Step 2 - Retrieve an access token using Client Id/Secret
Endpoint : POST /token
Base URL: /realms/merchant-clients/protocol/openid-connect
The tables below explain which fields have to be filled when requesting a token with Client Id/Secret.
Request
| Header fields | Mult. | Type | Description |
| Content-Type | 1..1 | String | Must be filled with "application/x-www-form-urlencoded" If not provided, the Initiating Party can expect to come across the error "415, Unsupported Media Type". |
The URL encoded form fields to be provided in the body of the request can be found in the table below:
| Body fields | Mult. | Type | Description |
| grant_type | 1..1 | String | Must be filled with: client_credentials |
| client_id | 1..1 | String | The Id of the client. The value will be provided to you by Worldline. |
| client_secret | 1..1 | String | Must be filled with the secret. The secret will be provided to you by Worldline. |
| scope | 1..1 | String | The list of the services. At the moment only VOP is allowed. The Open Banking Service checks if you have a valid subscription for the requested service. |
Response
| Body fields | Mult. | Type | Description |
| access_token | 1..1 | String | Json Web Token to be used in further API calls. The contents of the access_token can be viewed by base64 decoding the text between the dots, or a tool like https://jwt.io/ can be used. |
| expires_in | 1..1 | Integer | Expiration time in seconds, relative to when the token was issued. The time the token was issued is stored within the access_token string. Name of the field is 'iat', which is filled with a unix timestamp |
| refresh_expires_in | 1..1 | Integer | There is no refresh supported for Initiating Party Access Tokens. The field will always be filled with: 0 |
| token_type | 1..1 | String | Type of the token. The field will always be filled with: Bearer |
| not-before-policy | 1..1 | Integer | Filled with a unix timestamp. The token cannot be used before this timestamp. This feature is not used at the moment, the token will be valid immediately. The field will be filled with: 0 |
| scope | 1..1 | String | The list of the services for which the token is valid, it's a space separated list. |
Upon a successful request, the Open Banking Service provides you with an access token, which must be used in all future API interactions. The access token allows the Open Banking Service to validate and authorize your API requests.

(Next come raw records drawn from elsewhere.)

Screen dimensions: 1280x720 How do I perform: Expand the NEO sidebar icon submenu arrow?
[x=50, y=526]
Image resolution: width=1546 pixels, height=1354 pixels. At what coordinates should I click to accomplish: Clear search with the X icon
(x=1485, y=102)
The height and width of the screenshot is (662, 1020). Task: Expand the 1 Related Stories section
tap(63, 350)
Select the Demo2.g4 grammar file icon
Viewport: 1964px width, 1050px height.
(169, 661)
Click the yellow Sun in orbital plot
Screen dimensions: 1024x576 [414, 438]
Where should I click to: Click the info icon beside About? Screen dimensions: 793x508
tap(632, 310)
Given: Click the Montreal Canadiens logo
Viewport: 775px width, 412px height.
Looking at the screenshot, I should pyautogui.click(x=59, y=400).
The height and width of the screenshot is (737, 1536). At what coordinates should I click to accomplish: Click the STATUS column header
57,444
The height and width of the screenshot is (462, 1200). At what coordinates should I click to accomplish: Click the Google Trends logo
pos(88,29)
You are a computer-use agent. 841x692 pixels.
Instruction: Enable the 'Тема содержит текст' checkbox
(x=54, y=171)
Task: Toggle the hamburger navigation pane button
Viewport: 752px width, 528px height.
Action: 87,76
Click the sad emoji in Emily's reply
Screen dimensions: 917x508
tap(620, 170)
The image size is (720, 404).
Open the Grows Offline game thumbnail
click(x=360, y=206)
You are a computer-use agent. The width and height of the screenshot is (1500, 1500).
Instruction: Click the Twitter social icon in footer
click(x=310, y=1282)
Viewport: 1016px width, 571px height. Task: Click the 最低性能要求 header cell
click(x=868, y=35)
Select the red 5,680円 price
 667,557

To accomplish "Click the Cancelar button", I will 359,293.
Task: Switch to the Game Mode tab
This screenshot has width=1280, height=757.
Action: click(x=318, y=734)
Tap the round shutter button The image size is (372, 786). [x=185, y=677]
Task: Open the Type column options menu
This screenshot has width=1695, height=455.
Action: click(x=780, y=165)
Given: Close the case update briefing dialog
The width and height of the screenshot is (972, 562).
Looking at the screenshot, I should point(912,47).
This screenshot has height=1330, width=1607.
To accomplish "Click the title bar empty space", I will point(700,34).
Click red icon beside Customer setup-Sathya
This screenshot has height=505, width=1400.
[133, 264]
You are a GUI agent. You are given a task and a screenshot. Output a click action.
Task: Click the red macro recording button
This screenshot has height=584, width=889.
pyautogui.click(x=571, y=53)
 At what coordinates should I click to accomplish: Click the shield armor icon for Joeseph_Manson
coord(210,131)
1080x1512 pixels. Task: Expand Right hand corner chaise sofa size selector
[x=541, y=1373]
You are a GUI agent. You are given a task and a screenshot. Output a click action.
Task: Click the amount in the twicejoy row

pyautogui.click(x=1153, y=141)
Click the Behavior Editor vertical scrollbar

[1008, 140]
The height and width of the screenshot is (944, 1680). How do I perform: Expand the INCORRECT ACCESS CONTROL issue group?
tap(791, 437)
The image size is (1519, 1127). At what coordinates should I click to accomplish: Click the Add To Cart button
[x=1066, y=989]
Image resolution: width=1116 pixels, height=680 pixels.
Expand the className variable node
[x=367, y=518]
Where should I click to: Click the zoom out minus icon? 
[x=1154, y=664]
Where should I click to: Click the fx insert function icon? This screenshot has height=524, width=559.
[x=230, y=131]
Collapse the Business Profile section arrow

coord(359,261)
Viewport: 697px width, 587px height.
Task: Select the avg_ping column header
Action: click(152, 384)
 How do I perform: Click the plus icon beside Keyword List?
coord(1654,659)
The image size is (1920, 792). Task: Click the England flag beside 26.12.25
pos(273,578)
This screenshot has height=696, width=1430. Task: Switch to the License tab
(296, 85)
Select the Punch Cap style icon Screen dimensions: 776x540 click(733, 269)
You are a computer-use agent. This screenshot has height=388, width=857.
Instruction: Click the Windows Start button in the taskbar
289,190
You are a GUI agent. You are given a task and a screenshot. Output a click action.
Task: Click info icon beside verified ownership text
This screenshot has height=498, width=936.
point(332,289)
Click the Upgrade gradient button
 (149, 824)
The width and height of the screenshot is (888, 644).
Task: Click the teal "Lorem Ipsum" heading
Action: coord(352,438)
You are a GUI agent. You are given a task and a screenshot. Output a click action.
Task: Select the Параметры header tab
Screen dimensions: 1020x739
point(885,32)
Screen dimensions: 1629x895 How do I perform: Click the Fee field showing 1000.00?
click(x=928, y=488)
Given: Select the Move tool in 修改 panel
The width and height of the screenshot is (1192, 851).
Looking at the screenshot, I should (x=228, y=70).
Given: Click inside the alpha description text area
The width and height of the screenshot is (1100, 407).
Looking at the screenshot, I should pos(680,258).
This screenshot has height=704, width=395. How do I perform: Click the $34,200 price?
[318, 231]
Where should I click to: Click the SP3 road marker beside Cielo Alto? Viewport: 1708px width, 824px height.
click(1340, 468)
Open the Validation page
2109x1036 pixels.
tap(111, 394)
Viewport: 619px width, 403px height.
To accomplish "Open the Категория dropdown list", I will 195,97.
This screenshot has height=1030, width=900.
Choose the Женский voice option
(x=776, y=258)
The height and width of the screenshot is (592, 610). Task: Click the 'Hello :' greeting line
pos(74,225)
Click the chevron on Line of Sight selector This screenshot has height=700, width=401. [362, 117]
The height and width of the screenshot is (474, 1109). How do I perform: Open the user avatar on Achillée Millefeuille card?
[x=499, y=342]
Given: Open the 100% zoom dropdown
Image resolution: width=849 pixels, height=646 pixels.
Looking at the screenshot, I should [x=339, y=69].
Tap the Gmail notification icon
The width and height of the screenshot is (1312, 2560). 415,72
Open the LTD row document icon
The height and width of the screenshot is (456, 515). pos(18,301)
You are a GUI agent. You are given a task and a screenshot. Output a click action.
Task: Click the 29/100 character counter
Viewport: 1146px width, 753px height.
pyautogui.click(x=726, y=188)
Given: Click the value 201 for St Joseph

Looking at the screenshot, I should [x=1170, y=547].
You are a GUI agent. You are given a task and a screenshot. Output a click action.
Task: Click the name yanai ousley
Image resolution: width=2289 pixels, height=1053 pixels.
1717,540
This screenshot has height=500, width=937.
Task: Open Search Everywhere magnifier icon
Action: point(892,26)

The Authorization header is constructed as follows:
Authorization: Bearer {access_token}The {access_token} part must be replaced by the value of access_token, for example:
Authorization: Bearer eyJhbGciOiJSUzI1NiIsInR5cCIgOiAiSldUIiwia2l...qaVI-mQ3XeEqDcf4P3OrzMJBiQExample Post /token
Request
grant_type: "client_credentials"
client_id: "ExampleClient-000001"
client_secret: "testtest"
scope: "VOP"Response
ResponseCode: 200Headers: {X-Request-ID=2aa0dc88-21dd-4034-a027-1d98123596f1, MessageCreateDateTime=2024-02-08T18:31:38.385Z, Date=Thu, 08 Feb 2024 18:31:38 GMT, Content-Type=application/json;charset=UTF-8}Payload: {
"access_token": "eyJhbGciOiJSUzI1NiIsInR5cCIgOiAiSldUIiwia2lkIiA6ICJnWEpSa0VzdGVHMjVoYnVTU0lOS1ZPZEdGV3B6NkstMlg2MklkVzVOc1BFIn0.eyJleHAiOjE3MjY1MDEzMTIsImlhdCI6MTcyNjUwMTAxMiwianRpIjoiOTU4N2FkYTQtMGI3NC00NjcxLWI5OWItZmU3YjBiMWRkZWQ0IiwiaXNzIjoiaHR0cDovL2xvY2FsaG9zdDo4MjgwL2F1dGgvcmVhbG1zL21lcmNoYW50LWNsaWVudHMiLCJzdWIiOiI0ZDllYmUxNi1kZTkwLTRiMjctYjk4ZC1jNWVmYmE0M2E3NDYiLCJ0eXAiOiJCZWFyZXIiLCJhenAiOiJXb3JsZGxpbmUtMDAwMDIyIiwiYWNyIjoiMSIsInNjb3BlIjoiQUlTIiwiY2xpZW50SWQiOiJXb3JsZGxpbmUtMDAwMDIyIiwiY2xpZW50SG9zdCI6IjE5Mi4xNjguMS4xIiwicm9sZXMiOlsiSU5JVFAiXSwiZW52IjoibWVyY2hhbnQtY2xpZW50cyIsImluaXRpYXRpbmdQYXJ0eSI6IjAwMDAyMiIsImNsaWVudEFkZHJlc3MiOiIxOTIuMTY4LjEuMSIsInRlbmFudCI6IldvcmxkbGluZSJ9.pjro9uLmDcQiqzpIaE2JxpyIbRyVAQ-_CWzoWB0nxzuWXBIzpwWZ__R9RYl6zdNYb2_wBoVNs_bt6mQiTIWn-0oQ-5te5LujLehvCbVJZntK_C9mD80mobEuhDXnJiZCxPVS2hWD4FwYeSpy7mM0Vm3iCMZqtsIERmzm5QFQAY6N1Ym1al_gLIkFgYtaAo1hM-8ZpNCacEB4J8HtBzkOIvNsNegUZ4qdPp7N_Vl2u4pyecxrpNe_VdXPNQftncbQUE9JBOM12jp8G7ncEKW9PH29yKlapKWX_ssMvngGwGSTfZNR-GsQKrcnzef5A_rOjbv8ozUsHeMbLPA4Lh0yDA",
"expires_in": 300,
"refresh_expires_in": 0,
"token_type": "Bearer",
"not-before-policy": 0,
"scope": "VOP"
}The token in the example will grant access to the VOP service.
Validity of access tokens
If you ask for a new token you will get a new token. Older tokens which are valid can still be used.